Records from a dataset:
....................

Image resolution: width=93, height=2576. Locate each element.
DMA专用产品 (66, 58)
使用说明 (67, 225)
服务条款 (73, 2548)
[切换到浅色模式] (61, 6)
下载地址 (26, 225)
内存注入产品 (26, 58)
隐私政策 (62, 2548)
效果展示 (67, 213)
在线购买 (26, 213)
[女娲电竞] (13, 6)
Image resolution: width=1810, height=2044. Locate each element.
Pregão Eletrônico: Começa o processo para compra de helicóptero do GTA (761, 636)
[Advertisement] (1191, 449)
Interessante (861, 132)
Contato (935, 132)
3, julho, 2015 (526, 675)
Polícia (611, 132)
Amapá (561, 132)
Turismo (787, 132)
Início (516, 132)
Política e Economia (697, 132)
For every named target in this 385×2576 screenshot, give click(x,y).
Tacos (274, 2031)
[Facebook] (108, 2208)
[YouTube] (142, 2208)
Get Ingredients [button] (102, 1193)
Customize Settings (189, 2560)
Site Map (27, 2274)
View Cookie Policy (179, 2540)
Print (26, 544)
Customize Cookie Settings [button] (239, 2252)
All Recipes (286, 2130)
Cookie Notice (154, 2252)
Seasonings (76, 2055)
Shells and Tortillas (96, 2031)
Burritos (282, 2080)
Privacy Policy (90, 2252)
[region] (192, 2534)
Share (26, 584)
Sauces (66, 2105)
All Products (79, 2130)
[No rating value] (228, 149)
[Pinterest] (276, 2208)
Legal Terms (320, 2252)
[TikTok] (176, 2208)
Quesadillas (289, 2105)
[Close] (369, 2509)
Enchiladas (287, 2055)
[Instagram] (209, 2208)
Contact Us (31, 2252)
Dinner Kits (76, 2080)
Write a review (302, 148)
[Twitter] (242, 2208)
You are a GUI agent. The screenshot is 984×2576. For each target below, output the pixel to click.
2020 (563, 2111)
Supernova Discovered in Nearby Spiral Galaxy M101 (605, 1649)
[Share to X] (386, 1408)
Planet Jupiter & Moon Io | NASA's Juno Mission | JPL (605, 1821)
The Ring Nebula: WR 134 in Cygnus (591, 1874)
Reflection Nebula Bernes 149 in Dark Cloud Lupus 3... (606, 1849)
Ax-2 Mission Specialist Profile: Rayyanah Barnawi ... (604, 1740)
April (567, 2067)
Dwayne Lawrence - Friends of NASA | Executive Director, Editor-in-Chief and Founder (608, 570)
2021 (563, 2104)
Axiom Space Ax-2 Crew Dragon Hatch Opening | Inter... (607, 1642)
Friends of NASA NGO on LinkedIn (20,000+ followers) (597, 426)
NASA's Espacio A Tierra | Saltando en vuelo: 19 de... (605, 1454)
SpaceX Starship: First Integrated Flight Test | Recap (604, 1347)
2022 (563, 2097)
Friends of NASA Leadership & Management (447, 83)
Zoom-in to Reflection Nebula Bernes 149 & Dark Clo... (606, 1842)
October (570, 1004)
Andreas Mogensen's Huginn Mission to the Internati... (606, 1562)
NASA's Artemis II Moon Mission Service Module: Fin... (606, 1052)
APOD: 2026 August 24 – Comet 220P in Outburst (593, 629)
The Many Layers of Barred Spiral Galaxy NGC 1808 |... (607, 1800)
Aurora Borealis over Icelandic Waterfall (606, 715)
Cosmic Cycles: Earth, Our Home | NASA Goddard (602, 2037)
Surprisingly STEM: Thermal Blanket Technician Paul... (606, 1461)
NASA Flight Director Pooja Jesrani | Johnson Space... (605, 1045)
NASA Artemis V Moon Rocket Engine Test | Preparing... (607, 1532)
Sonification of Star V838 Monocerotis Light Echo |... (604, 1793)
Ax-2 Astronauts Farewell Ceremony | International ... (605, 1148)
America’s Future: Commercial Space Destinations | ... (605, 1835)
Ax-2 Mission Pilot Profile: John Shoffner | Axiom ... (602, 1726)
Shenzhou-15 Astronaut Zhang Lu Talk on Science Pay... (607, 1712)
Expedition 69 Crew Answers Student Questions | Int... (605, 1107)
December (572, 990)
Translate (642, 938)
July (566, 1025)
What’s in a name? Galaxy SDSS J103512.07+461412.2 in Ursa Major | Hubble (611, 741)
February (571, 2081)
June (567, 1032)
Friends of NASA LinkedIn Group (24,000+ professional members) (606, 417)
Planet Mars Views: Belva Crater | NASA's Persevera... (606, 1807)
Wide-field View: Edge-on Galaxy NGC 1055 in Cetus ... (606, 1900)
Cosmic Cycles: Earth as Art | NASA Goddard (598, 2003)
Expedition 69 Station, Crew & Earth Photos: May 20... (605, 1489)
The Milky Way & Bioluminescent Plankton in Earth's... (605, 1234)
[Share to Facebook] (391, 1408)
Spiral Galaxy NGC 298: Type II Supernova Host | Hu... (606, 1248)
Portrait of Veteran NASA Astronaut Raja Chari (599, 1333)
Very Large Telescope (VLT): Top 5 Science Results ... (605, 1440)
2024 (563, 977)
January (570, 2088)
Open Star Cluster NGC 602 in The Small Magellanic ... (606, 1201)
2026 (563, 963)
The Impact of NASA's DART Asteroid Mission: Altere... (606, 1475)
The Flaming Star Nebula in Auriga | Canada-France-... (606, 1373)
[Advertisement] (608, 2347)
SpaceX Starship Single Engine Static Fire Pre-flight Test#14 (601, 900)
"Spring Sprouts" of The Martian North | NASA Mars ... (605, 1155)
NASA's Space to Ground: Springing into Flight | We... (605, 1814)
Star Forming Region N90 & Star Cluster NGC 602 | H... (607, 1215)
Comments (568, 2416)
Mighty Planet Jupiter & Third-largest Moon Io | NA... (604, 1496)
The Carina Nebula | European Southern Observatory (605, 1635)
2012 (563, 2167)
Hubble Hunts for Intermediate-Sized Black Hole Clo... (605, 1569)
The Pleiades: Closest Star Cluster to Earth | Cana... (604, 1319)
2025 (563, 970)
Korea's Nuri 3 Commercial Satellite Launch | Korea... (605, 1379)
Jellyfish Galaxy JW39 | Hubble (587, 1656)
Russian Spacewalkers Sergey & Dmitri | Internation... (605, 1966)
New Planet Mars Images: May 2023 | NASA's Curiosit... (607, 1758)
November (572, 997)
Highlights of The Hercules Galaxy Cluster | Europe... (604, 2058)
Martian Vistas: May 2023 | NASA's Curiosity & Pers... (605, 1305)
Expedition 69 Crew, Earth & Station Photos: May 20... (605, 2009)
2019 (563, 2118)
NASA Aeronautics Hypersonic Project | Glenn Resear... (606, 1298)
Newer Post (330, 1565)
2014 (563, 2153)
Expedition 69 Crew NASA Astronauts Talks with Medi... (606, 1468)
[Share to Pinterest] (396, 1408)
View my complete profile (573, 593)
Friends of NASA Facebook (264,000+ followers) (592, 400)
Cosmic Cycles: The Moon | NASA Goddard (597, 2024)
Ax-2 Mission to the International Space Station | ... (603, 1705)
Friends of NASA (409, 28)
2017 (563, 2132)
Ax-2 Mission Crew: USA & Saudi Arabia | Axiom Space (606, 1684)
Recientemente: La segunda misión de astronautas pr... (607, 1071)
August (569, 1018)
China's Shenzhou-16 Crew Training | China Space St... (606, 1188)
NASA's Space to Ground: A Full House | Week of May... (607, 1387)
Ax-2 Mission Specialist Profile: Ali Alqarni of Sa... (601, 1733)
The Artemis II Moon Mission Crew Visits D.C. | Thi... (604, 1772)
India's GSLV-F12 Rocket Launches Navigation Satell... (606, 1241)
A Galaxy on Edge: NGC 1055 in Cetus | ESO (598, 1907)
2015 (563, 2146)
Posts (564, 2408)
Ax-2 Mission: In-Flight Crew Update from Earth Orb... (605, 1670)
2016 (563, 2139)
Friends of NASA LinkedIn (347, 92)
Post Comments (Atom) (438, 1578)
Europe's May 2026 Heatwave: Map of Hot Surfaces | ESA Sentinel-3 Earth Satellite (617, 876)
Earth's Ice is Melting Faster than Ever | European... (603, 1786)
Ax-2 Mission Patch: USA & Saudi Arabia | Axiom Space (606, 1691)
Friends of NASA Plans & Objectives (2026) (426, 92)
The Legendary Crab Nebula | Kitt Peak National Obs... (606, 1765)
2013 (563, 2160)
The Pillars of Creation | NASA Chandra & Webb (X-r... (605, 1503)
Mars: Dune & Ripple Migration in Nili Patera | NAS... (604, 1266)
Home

....................

Problem description -> Starting at the line that has "Polícia (611, 132)" and ending at the line that has "Reflection Nebula Bernes 149 in", please write out the lines above exactly, leaving out all others.

Result of the exercise ->
Polícia (611, 132)
Amapá (561, 132)
Turismo (787, 132)
Início (516, 132)
Política e Economia (697, 132)
For every named target in this 385×2576 screenshot, give click(x,y).
Tacos (274, 2031)
[Facebook] (108, 2208)
[YouTube] (142, 2208)
Get Ingredients [button] (102, 1193)
Customize Settings (189, 2560)
Site Map (27, 2274)
View Cookie Policy (179, 2540)
Print (26, 544)
Customize Cookie Settings [button] (239, 2252)
All Recipes (286, 2130)
Cookie Notice (154, 2252)
Seasonings (76, 2055)
Shells and Tortillas (96, 2031)
Burritos (282, 2080)
Privacy Policy (90, 2252)
[region] (192, 2534)
Share (26, 584)
Sauces (66, 2105)
All Products (79, 2130)
[No rating value] (228, 149)
[Pinterest] (276, 2208)
Legal Terms (320, 2252)
[TikTok] (176, 2208)
Quesadillas (289, 2105)
[Close] (369, 2509)
Enchiladas (287, 2055)
[Instagram] (209, 2208)
Contact Us (31, 2252)
Dinner Kits (76, 2080)
Write a review (302, 148)
[Twitter] (242, 2208)
You are a GUI agent. The screenshot is 984×2576. For each target below, output the pixel to click.
2020 (563, 2111)
Supernova Discovered in Nearby Spiral Galaxy M101 (605, 1649)
[Share to X] (386, 1408)
Planet Jupiter & Moon Io | NASA's Juno Mission | JPL (605, 1821)
The Ring Nebula: WR 134 in Cygnus (591, 1874)
Reflection Nebula Bernes 149 in Dark Cloud Lupus 3... (606, 1849)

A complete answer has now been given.